Overview: NL2DSL is AGISystem2's grammar-based translation layer that converts natural language sentences into formal DSL statements. It uses pattern matching to recognize logical structures in English text, enabling the reasoning engine to process natural language input.

1. Architecture

The NL2DSL pipeline has three main stages:

Natural Language Input
        │
        ▼
┌───────────────────┐
│ 1. Sentence Split │  Split text into individual sentences
└───────────────────┘
        │
        ▼
┌───────────────────┐
│ 2. Pattern Match  │  Match against rule/fact/copula/relation patterns
└───────────────────┘
        │
        ▼
┌───────────────────┐
│ 3. DSL Emit       │  Generate DSL statements with references
└───────────────────┘
        │
        ▼
    DSL Output

2. Supported Patterns

2.1 Rule Patterns Rules

Rules express conditional logic (IF-THEN, universal quantification).

Pattern Example DSL Output
If X then Y "If it rains then the ground is wet" Implies $cond $cons
All/Every/Each X are Y "All cats are mammals" Implies (isA ?x Cat) (isA ?x Mammal)
Everything that is X is Y "Everything that is red is colorful" Implies (hasProperty ?x red) (hasProperty ?x colorful)
Xs are Ys (plural subsumption) "Dogs are animals" Implies (isA ?x Dog) (isA ?x Animal)
All Xs verb [object] "All birds fly" Implies (isA ?x Bird) (hasProperty ?x fly)
Input:  "If something is a mammal then it is warm-blooded"

Output: @r1 isA ?x Mammal
        @r2 hasProperty ?x warm_blooded
        Implies $r1 $r2

2.2 Fact Patterns Facts

Facts assert ground truths about specific entities.

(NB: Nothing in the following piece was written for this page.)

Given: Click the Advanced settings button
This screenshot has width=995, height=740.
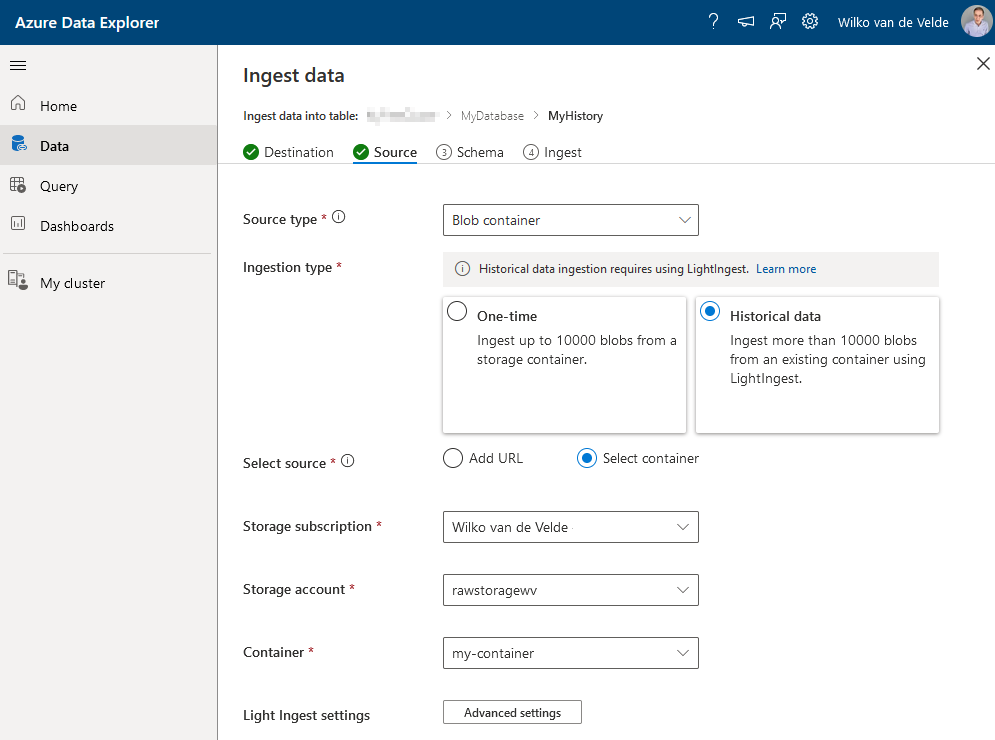Looking at the screenshot, I should tap(512, 713).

Pattern Example DSL Output
X is a/an Y "Tom is a cat" isA Tom Cat
X is Y (property) "The ball is red" hasProperty Ball red
X is not Y "Tom is not a dog" Not (isA Tom Dog)
X verbs Y "John loves Mary" love John Mary
X has Y "The cat has whiskers" has Cat whiskers
Input:  "Marie Curie is a scientist"

Output: isA Marie_Curie Scientist

2.3 Copula Patterns Copula

Copula patterns handle "is/are/was/were" constructions with various complements.

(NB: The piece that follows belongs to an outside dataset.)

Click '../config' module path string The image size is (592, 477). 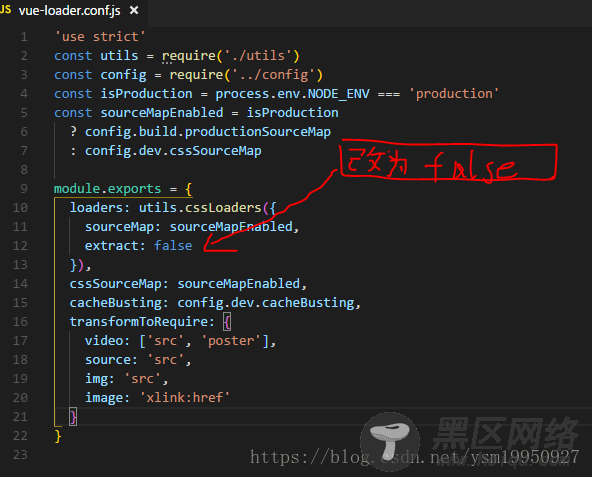[x=273, y=75]
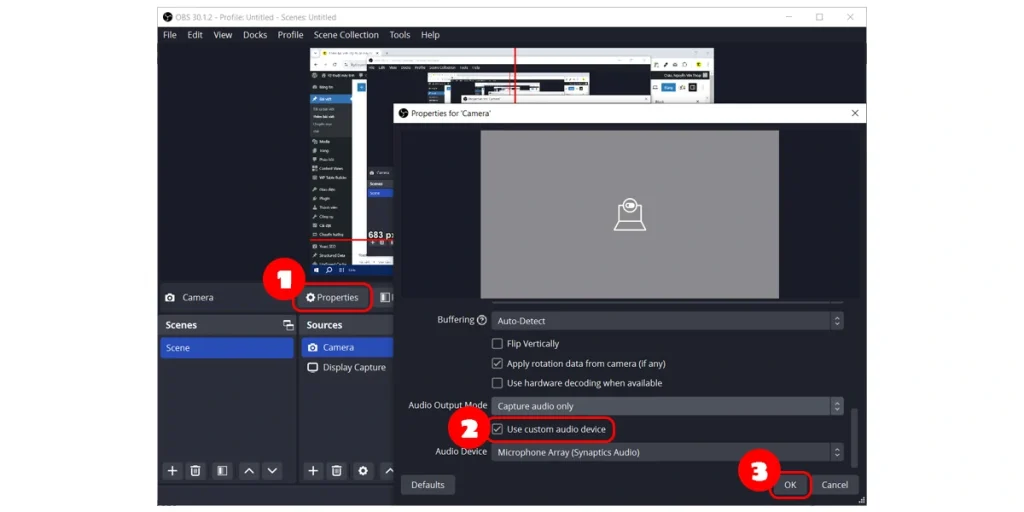Add a new source with plus icon
This screenshot has height=512, width=1024.
[x=313, y=471]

Pattern Example DSL Output
X is in/on/at Y (locative) "The book is on the table" on Book Table
X is the Y of Z (relational noun) "Harry is the parent of Jack" parent Harry Jack
X isn't/aren't Y (contraction) "Cats aren't dogs" Not (isA Cat Dog)
Input:  "The ball is in the box"

Output: in Ball Box

2.4 Relation Patterns Relations

Relation patterns handle verb-based relationships between entities.

Pattern Example DSL Output
X verbs Y "Alice knows Bob" know Alice Bob
X verbs (intransitive) "Birds fly" hasProperty Bird fly
X doesn't verb Y "Tom doesn't like fish" Not (like Tom Fish)

3. Compound Structures

3.1 Coordination (AND/OR)

Input:  "Tom is a cat and Jerry is a mouse"

Output: isA Tom Cat
        isA Jerry Mouse
Input:  "If X is red and X is round then X is colorful"

Output: @r1 hasProperty ?x red
        @r2 hasProperty ?x round
        @r3 And $r1 $r2
        @r4 hasProperty ?x colorful
        Implies $r3 $r4

3.2 Negation

Input:  "Penguins are not able to fly"

Output: Not (hasProperty Penguin able_to_fly)

3.3 Quantified Subjects

Input:  "Every red thing is colorful"

Output: @r1 hasProperty ?x red
        @r2 hasProperty ?x colorful
        Implies $r1 $r2

4. Entity Normalization

NL2DSL automatically normalizes entities for consistent representation:

Transformation Example Result
Remove articles "the cat", "a dog" Cat, Dog
Capitalize type names "is a mammal" isA X Mammal
Multi-word entities "Marie Curie" Marie_Curie
Singularize for types "All cats are..." isA ?x Cat
Verb normalization "loves", "loved" love
Property sanitization "warm-blooded" warm_blooded

5. Operator Auto-Declaration

When NL2DSL encounters an unknown verb/relation, it can automatically declare it as a new operator. This enables processing of domain-specific vocabulary without pre-registration.
Input:  "John supervises Mary"  (unknown operator "supervise")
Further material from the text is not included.